September 26, 2014

Homily for the 26th Sunday in Ordinary Time, 2014, Year A

Fr. René J. Butler, M.S.
Director, La Salette Shrine
Enfield, NH

When is the last time you used the word “vainglory”? We all know what it means and, I dare say, we know it when we see it. You know, the people with bloated self-esteem, the people who are Presidents of their own fan clubs.

St. Paul says vainglory is to be avoided. But then he goes too far: “Humbly regard others as more important than yourselves.” Isn’t that just the other extreme? Is it honest? Is it fair?

It may well be true that a humble attitude is better than an arrogant one. But surely St. Paul can’t be saying we should adopt a false attitude, putting ourselves down and beating ourselves up.

And yet, consider the following quotation: “I was at prayer one day when suddenly, without knowing how, I found myself, as I thought, plunged right into hell. I realized that it was the Lord's will that I should see the place which the devils had prepared for me there and which I had merited for my sins.”

These words are found in the autobiography of one of the greatest saints in the history of the Church, St. Teresa of Avila. Elsewhere she says that the place prepared for her in hell was actually less horrible than she had really deserved.

What is going on here? It is an awareness that both of the sons in the parable represent all of us. We’ve all been there, promising to do something and not doing it, refusing to do something and then doing it after all; resolving to give up some old bad habit or adopt a new good one, and failing on both counts. Each of us is capable of the greatest holiness or the most abject evil. But both the first reading and the Gospel show there is no guarantee in the first case and no irremediable doom in the other.

St. Paul goes on to give Jesus as example: “Have in you the same attitude that is also in Christ Jesus,” who “emptied himself” and “humbled himself.” That doesn’t mean Jesus had low self-esteem.

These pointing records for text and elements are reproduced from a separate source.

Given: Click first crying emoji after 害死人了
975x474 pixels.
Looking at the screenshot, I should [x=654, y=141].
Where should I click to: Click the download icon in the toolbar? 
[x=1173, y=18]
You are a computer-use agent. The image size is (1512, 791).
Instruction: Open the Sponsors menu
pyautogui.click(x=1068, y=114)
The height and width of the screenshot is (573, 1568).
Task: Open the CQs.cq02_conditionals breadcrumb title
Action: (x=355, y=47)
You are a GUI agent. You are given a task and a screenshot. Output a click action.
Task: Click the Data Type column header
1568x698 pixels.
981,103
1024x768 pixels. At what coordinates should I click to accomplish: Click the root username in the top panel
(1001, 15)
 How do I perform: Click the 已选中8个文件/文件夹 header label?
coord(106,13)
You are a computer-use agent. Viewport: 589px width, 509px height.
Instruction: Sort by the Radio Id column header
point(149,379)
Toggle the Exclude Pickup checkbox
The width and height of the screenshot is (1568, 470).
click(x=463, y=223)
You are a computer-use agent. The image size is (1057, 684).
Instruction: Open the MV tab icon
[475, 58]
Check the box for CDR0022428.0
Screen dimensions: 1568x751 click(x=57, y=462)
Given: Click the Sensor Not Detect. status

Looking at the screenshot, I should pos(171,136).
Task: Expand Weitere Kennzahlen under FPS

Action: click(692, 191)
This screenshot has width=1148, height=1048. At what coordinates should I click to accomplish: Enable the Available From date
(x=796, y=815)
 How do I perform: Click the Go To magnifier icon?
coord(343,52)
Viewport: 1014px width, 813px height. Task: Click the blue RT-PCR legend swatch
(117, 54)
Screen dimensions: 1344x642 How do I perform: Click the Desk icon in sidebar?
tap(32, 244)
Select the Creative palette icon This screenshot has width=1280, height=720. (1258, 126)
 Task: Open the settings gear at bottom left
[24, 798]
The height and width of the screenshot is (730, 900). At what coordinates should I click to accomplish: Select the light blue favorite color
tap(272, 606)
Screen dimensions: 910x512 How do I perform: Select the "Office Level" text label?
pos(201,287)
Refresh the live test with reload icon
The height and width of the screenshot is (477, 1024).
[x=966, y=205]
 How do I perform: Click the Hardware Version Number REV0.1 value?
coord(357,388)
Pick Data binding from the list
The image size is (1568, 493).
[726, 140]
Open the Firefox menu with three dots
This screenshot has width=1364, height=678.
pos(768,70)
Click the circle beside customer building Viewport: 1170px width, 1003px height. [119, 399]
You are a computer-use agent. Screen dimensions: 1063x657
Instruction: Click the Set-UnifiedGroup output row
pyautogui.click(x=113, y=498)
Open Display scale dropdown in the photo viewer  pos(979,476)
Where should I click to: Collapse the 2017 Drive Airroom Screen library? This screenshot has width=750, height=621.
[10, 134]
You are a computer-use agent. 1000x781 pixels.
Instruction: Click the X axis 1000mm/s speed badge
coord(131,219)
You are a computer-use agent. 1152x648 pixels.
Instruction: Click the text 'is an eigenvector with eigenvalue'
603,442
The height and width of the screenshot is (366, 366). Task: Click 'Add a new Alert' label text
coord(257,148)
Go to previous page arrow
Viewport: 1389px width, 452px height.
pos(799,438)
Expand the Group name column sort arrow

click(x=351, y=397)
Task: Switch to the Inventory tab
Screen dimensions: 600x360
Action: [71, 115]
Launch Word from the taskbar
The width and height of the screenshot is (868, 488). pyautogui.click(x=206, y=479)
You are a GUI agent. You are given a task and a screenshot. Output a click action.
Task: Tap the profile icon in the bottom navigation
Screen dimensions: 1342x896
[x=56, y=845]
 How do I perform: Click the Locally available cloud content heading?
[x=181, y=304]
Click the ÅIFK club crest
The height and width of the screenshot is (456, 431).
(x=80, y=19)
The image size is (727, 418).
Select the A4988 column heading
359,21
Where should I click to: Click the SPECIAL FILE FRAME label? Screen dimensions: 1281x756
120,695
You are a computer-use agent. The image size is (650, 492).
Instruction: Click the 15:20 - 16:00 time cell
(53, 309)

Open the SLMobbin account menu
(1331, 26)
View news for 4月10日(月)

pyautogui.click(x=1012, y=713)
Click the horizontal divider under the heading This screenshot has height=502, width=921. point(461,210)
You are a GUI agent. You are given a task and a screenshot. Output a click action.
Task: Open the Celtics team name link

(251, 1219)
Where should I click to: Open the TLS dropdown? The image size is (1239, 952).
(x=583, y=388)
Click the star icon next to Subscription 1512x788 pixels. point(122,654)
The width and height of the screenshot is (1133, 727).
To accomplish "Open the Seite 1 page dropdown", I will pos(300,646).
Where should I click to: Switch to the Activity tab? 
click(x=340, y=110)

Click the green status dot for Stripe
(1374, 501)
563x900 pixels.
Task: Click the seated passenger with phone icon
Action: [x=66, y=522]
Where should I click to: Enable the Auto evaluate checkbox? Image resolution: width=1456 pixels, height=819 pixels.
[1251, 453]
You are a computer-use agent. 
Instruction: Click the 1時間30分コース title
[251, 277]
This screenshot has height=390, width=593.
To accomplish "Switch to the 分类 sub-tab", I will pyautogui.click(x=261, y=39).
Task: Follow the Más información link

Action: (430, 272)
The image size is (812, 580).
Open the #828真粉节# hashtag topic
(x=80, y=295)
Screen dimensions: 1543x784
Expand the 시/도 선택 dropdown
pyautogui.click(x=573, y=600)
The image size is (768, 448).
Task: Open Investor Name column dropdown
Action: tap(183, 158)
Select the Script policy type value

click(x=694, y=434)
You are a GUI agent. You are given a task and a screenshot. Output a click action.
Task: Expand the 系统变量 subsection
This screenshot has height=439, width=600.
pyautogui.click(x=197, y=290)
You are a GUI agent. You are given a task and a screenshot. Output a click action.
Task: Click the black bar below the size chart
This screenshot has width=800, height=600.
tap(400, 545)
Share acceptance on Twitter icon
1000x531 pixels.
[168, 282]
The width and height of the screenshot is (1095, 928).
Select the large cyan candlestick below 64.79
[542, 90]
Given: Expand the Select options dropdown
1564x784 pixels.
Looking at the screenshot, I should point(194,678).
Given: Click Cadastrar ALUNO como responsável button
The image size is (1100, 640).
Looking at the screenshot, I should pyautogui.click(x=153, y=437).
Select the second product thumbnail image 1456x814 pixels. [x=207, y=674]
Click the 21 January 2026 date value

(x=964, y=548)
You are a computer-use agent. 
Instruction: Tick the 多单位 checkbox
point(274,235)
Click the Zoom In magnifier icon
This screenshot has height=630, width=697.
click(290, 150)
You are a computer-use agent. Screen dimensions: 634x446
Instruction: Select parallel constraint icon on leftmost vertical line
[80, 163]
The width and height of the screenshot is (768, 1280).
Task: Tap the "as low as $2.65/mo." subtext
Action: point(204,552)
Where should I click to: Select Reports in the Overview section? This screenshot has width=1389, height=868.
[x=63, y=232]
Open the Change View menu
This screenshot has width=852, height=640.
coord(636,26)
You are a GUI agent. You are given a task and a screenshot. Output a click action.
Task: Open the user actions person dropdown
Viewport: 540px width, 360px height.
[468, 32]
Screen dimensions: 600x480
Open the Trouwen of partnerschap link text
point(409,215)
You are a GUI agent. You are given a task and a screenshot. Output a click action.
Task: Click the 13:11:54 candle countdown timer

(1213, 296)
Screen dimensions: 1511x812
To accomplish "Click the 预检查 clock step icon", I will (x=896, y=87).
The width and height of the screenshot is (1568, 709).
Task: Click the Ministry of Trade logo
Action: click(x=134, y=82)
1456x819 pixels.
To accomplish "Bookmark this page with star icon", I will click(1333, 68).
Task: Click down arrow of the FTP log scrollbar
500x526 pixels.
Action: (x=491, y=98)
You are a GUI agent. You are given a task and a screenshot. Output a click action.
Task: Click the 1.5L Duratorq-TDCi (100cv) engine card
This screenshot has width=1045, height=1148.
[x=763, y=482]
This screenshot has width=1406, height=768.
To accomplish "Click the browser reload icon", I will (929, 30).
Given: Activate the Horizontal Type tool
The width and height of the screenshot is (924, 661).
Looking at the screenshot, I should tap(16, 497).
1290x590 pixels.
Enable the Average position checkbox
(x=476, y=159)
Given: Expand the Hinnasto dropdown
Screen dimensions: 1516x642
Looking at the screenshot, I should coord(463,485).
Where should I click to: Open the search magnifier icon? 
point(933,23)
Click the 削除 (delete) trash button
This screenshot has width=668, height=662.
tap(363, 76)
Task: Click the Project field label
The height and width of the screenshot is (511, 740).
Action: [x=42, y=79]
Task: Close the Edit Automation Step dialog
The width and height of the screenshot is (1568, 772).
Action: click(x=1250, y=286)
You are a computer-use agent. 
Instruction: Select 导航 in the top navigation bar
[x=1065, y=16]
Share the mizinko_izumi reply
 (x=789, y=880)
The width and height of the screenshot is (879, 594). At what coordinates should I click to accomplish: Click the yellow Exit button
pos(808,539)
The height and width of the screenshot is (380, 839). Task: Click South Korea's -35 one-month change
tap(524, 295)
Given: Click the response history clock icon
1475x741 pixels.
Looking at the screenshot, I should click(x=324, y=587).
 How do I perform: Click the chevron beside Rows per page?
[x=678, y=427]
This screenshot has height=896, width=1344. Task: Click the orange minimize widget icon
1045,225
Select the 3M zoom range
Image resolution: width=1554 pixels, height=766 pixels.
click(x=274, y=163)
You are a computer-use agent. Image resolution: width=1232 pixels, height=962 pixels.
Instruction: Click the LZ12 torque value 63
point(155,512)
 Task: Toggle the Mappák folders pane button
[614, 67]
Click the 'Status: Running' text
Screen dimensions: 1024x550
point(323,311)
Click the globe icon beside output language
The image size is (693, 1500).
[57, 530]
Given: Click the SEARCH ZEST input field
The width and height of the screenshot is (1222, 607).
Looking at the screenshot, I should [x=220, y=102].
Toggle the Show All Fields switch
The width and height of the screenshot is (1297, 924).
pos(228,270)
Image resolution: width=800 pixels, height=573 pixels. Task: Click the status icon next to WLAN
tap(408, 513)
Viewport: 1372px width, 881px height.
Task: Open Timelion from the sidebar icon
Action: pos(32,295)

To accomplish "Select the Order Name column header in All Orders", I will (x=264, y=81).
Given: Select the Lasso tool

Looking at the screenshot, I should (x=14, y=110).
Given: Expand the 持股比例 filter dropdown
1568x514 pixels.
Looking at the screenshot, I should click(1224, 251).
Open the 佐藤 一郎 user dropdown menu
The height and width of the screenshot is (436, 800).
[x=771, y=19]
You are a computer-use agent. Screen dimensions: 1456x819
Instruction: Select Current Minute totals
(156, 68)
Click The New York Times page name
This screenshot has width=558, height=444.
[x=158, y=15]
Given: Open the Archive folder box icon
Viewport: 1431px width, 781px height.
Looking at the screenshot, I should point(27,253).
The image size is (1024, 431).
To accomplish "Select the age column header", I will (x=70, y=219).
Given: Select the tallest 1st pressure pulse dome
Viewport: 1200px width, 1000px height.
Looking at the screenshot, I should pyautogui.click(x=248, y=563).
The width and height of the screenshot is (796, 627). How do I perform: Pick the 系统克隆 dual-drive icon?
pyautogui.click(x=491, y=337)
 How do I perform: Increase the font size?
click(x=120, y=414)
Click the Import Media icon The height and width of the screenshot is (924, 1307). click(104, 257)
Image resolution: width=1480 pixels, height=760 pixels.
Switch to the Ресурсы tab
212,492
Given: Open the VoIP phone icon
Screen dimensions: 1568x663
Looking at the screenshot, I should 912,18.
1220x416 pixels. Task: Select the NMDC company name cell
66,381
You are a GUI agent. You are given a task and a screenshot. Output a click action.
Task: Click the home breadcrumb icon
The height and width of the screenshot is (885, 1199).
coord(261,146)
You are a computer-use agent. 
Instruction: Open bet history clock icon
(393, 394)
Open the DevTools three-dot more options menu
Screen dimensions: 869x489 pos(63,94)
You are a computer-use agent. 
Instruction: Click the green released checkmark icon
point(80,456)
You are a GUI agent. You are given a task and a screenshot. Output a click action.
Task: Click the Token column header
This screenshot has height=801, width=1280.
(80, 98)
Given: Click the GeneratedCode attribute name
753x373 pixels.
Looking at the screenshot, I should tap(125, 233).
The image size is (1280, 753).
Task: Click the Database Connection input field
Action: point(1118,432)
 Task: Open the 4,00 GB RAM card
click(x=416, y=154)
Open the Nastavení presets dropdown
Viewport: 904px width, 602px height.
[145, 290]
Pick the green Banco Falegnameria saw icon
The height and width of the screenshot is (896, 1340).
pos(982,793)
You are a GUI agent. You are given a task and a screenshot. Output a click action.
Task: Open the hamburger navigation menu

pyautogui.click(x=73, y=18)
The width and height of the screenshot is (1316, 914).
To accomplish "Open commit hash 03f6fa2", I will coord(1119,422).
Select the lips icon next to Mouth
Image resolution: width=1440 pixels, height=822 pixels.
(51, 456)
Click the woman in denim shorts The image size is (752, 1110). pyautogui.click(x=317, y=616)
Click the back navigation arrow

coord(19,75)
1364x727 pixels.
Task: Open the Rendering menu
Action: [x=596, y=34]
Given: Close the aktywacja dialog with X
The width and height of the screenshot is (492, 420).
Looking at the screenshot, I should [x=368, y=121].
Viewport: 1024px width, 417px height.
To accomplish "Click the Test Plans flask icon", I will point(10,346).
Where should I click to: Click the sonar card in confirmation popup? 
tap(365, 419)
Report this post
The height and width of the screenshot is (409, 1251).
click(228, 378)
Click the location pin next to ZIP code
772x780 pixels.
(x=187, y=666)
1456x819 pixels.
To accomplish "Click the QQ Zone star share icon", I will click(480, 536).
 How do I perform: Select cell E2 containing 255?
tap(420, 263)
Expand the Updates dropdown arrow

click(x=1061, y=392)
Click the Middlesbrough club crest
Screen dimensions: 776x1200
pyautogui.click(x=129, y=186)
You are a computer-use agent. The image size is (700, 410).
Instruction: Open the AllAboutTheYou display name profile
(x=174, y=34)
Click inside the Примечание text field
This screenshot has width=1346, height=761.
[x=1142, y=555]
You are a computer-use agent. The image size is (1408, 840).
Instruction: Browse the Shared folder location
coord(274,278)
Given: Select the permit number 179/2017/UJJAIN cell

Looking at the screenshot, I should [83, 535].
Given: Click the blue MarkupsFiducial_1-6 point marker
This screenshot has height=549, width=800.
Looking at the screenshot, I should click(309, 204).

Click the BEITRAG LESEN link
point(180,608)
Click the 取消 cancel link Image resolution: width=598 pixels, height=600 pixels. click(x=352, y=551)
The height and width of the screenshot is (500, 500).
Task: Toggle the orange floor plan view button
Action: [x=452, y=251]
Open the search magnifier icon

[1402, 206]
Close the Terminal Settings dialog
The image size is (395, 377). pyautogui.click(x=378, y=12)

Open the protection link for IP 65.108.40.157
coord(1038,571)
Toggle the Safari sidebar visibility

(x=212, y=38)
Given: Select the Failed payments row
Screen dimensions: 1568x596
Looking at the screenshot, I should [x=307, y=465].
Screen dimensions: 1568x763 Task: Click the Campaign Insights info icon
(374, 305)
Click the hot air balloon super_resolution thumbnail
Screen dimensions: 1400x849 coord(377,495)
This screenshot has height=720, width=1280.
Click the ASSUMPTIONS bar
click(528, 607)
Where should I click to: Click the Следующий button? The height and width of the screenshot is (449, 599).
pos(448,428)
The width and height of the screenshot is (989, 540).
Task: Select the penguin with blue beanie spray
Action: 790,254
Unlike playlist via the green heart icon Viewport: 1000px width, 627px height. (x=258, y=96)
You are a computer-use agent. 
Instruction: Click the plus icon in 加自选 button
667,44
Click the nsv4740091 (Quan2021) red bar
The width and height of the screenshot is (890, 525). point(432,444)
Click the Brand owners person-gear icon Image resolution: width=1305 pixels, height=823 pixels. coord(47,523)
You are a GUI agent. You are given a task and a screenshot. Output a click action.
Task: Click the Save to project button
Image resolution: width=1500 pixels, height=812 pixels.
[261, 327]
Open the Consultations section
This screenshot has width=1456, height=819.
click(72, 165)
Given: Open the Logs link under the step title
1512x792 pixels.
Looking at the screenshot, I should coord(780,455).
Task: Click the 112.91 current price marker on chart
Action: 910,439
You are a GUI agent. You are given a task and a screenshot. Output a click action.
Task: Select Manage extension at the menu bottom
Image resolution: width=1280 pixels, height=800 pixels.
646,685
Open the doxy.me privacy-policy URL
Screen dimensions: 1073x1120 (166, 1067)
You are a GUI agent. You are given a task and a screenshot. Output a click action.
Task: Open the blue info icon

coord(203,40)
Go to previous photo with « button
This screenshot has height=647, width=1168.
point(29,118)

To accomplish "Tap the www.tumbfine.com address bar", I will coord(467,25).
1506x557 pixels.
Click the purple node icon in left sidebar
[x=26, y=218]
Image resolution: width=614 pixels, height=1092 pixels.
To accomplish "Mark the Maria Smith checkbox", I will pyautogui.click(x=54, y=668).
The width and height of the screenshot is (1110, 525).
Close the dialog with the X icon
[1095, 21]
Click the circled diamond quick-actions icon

What is being asked is that we empty ourselves of self, not just of selfishness but of self-full-ness, of self-importance, and that we humble ourselves at least by acknowledging the equal worth of others.

The chief priests and elders, as we often see in the Gospels, were full of self-importance, so faithful to the observance of the Law that they felt no need for repentance, for humbling themselves before God, much less before others, as would have been the case if they had publicly presented themselves to John for baptism.

The bad news is: we can’t rest on our laurels, on any good we have done. The good news is: we aren’t doomed by our past sins. We simply have to recognize God’s work in our lives, understand that our salvation is his work, that the best we can do is accept the gift, and cooperate with God’s will in our own imperfect way.

One of God’s greatest gifts is that he makes his will known to us. Another is the grace that makes it possible for us to say yes. Another is that he is always ready to forgive us when we say no, and take us back when we return to him.

It’s all his work. It’s all his grace. Not just in you, not just in me, but in all of us. We have ample grounds for genuine humility.

Next time you look in the mirror, say to the person looking out at you, “You are the center of the universe.” If that doesn’t make you feel uncomfortable, it should. As I said at the beginning: we all know what vainglory means and, I dare say, we know it when we see it.